Sep  2006:  Biopsy results positive one lobe.  Gleason 3+3.
Nov  2006:  RPA performed at Fletcher Allen in Burlington VT.
Nov  2006:  Pathology report: Stage T3a and Gleason 3+4.
Dec  2006:  PSA 0.1
Feb  2007:  PSA 0.0


myman
Veteran Member


Date Joined Feb 2007
Total Posts : 1219
   Posted 4/3/2007 11:22 AM (GMT -7)   
Tony,

As I just posted on pcdave's thread - I just rec'd a call from Loma Linda and Don is not a candidate for proton beam therapy. I have to break this to him shortly.
I hate this. I cannot do any more research today but will check on the site you posted.

We think of you often and are hoping your decision making process is somehow getting easier. You are a wise man, Tony, with wise counsel. You will do well.

Susan

Tony Crispino
Veteran Member


Date Joined Dec 2006
Total Posts : 8122
   Posted 4/3/2007 12:15 PM (GMT -7)   
Unfortunately Susan, none of this is getting easier. Not the decision making, not the research, and certainly not hearing this news for Don. But don't dispair, continue your research. Proton is simply a supplement to a stage I know is not condusive to localized treatment. It's not the worse news that you have to forego it. And in addition radiation can still be used in the future, according to my docs, in the form of salvage therapy.

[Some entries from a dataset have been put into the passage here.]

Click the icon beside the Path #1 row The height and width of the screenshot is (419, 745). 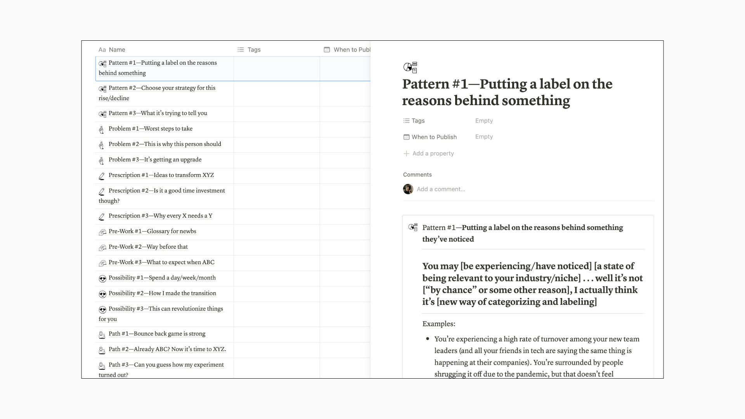coord(102,334)

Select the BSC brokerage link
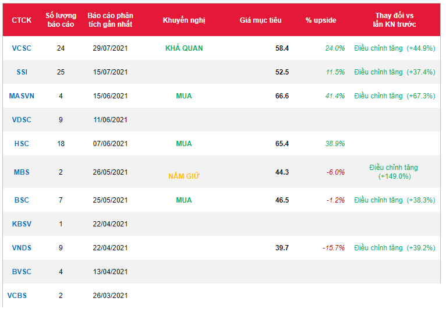click(x=22, y=200)
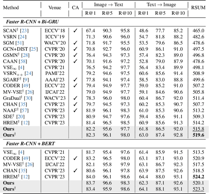The width and height of the screenshot is (209, 194).
Task: Click the CA checkmark in the NAAF row
Action: click(x=75, y=110)
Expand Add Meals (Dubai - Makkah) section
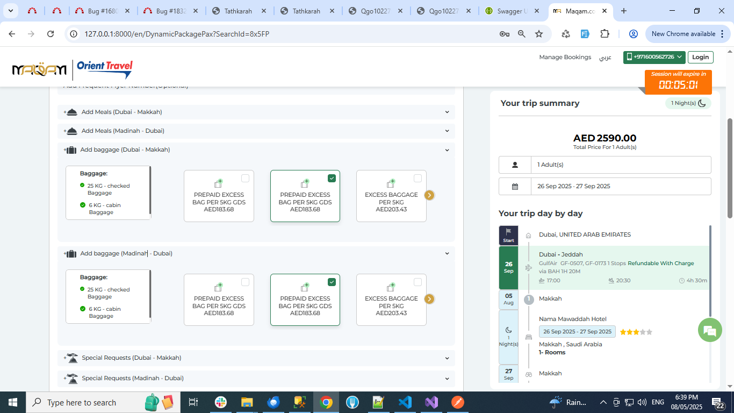Viewport: 734px width, 413px height. 256,112
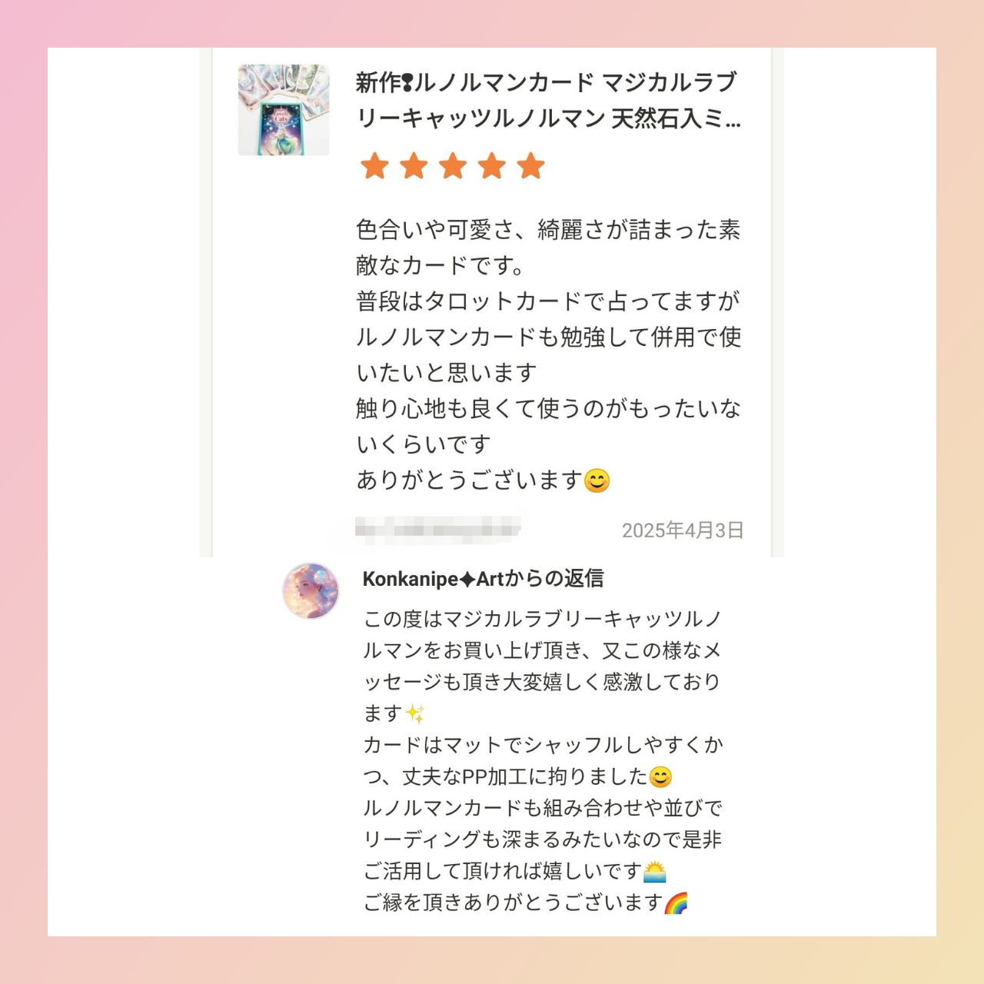Image resolution: width=984 pixels, height=984 pixels.
Task: Click the first orange rating star
Action: pyautogui.click(x=374, y=165)
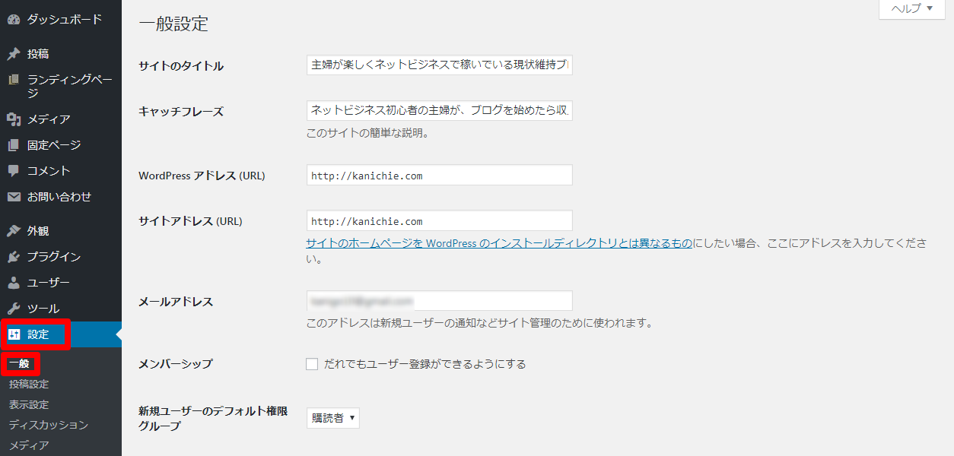The width and height of the screenshot is (954, 456).
Task: Click the サイトのタイトル input field
Action: pos(439,65)
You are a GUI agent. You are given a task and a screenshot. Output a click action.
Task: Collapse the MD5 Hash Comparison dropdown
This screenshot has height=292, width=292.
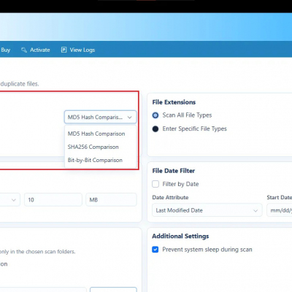point(100,117)
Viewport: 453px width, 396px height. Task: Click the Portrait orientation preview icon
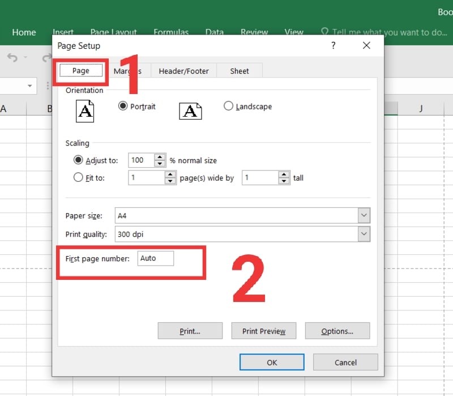(84, 111)
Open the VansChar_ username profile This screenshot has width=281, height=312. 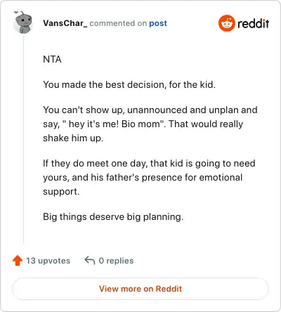tap(65, 23)
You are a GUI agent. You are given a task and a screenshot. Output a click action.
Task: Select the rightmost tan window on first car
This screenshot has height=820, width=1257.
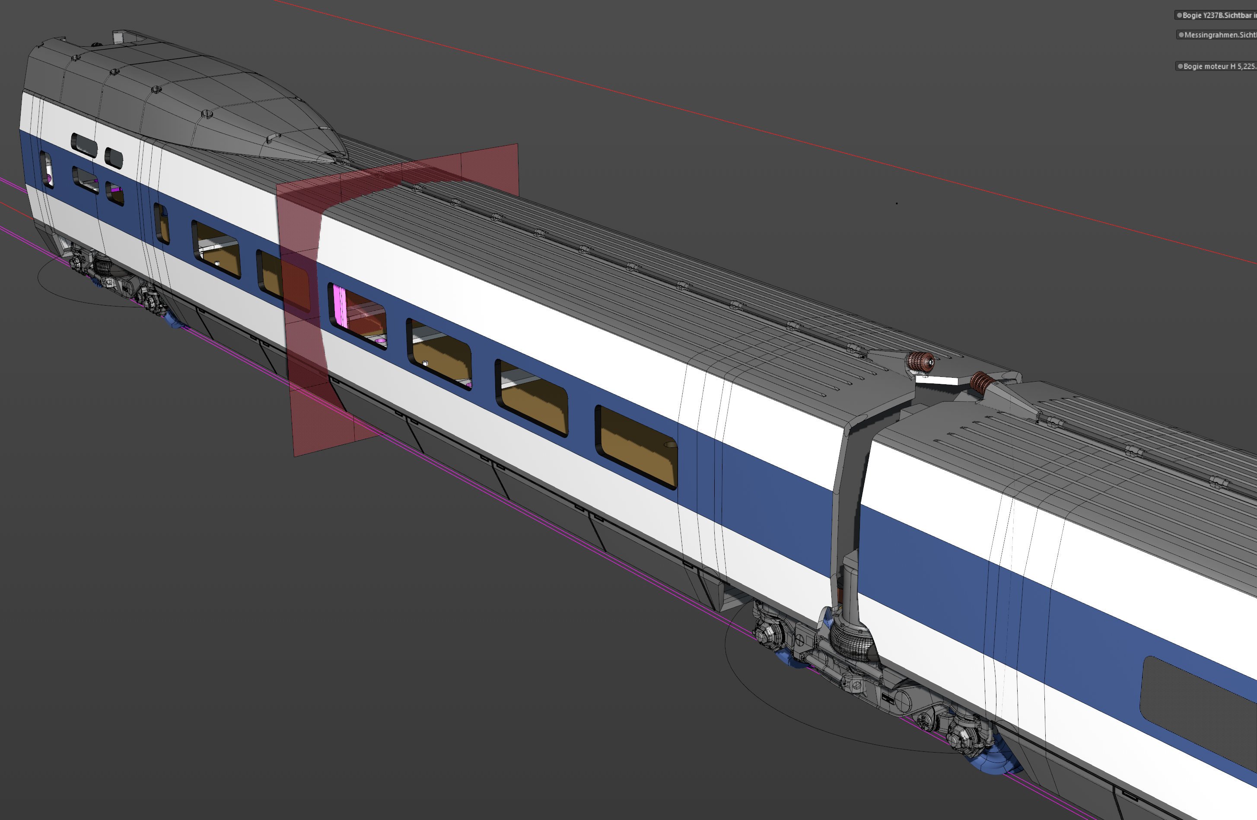click(636, 447)
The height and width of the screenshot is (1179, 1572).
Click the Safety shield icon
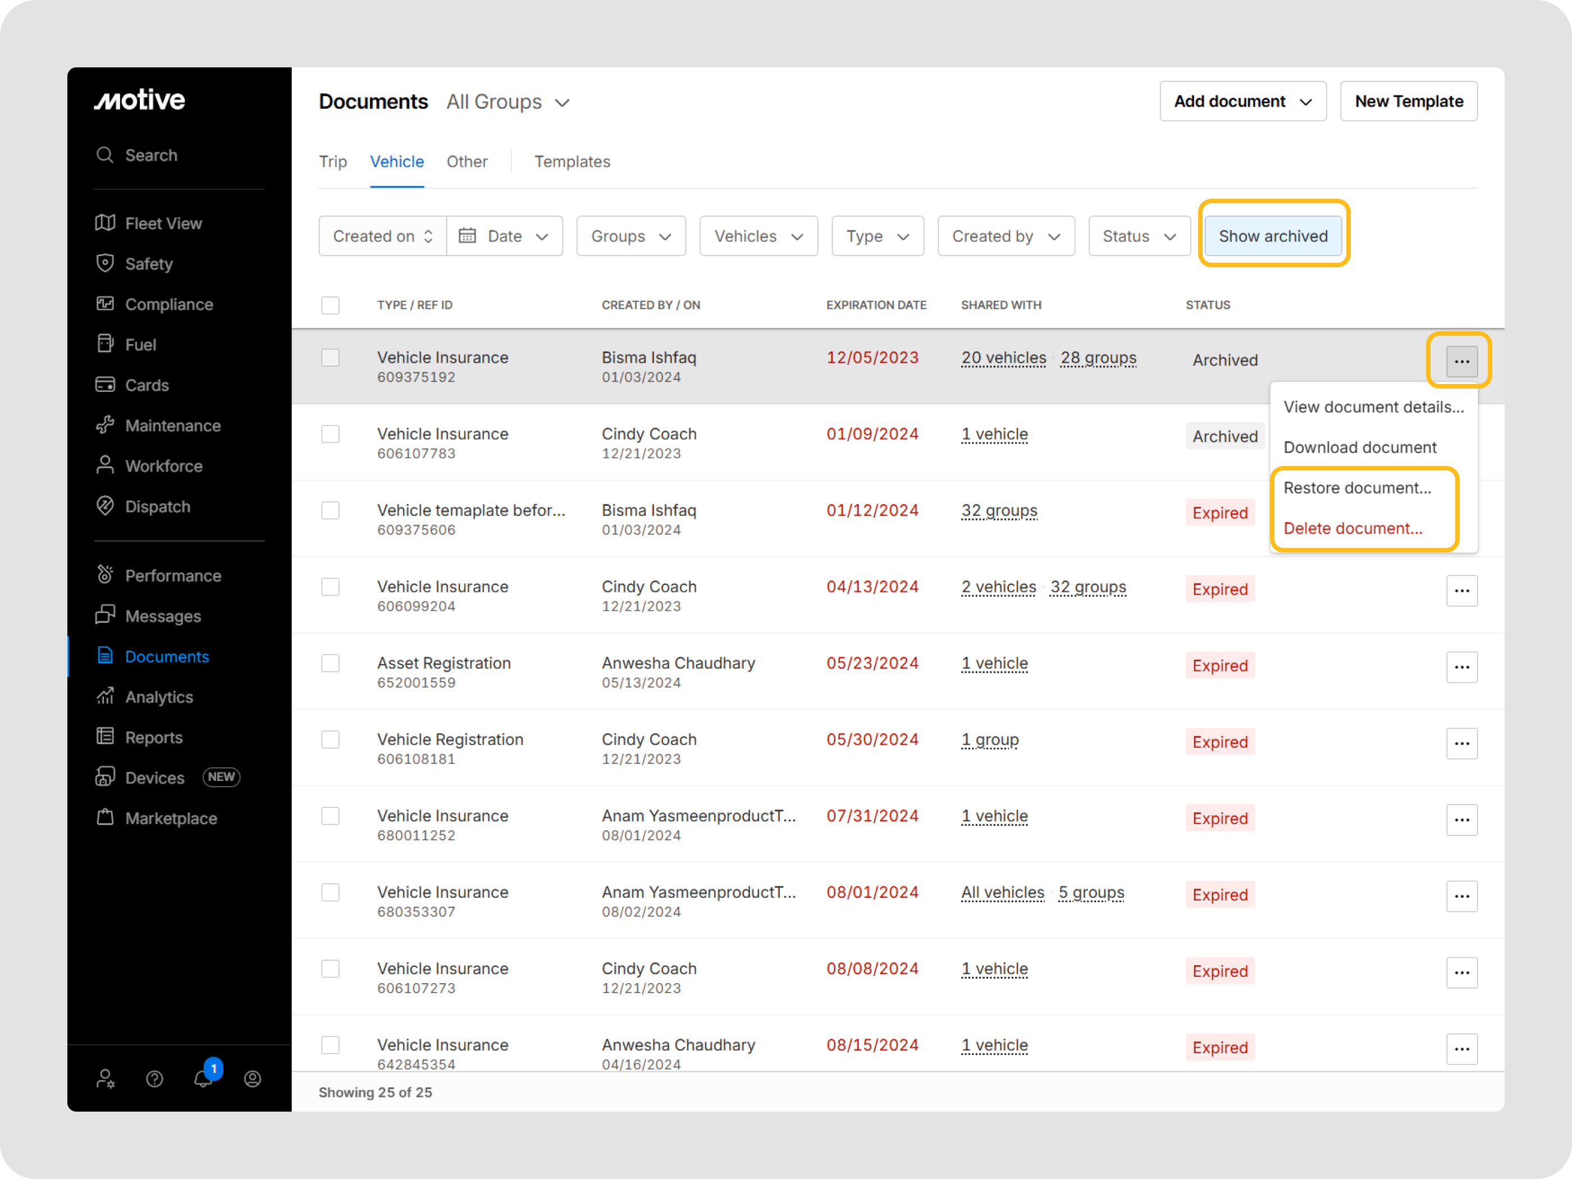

Take it easy today, Susan. And Don, too. You are people who are special in my life, that I have never even met, but it's amazing that we don't even have to, to be friends. Our prayers are just needing some refreshing.

Tony & Ruth

BenEcho10
Regular Member


Date Joined Jan 2007
Total Posts : 133
   Posted 4/11/2007 6:35 PM (GMT -7)   
Hi TC,

I just saw your posting of April 2nd. Please pardon my delay. I am only logging on about once a week now because I was being consumed by all the research I was doing and needed to cut back for my own sanity.

Thanks for your comments about your oncologist. I found a great one in Boston as well. Frankly, there have been some difficulties of having had my surgery (in Baltimore) so far from where I live (Arkansas) and I am going to see what is available here first before looking farther afield. We will also certainly elect to see an oncologist in the near future.

Ben
DIAGNOSIS: 09/25/06. Age 49. PSA 4.6. PSA free 2%. Clinical pathology: Gleason 10. Stage T2a.           
 
SURGERY: 11/08/06. RP at Johns Hopkins. Excised widely including nerve bundles. Surgical pathology Gleason 10. Stage T3a (positive margin at apex.) Negative seminal vesicles, lymph nodes, and bone scan.
 
POST OP: 12/15/06: First post op PSA was 0.00. 02/12/07: Second post op PSA was 0.00.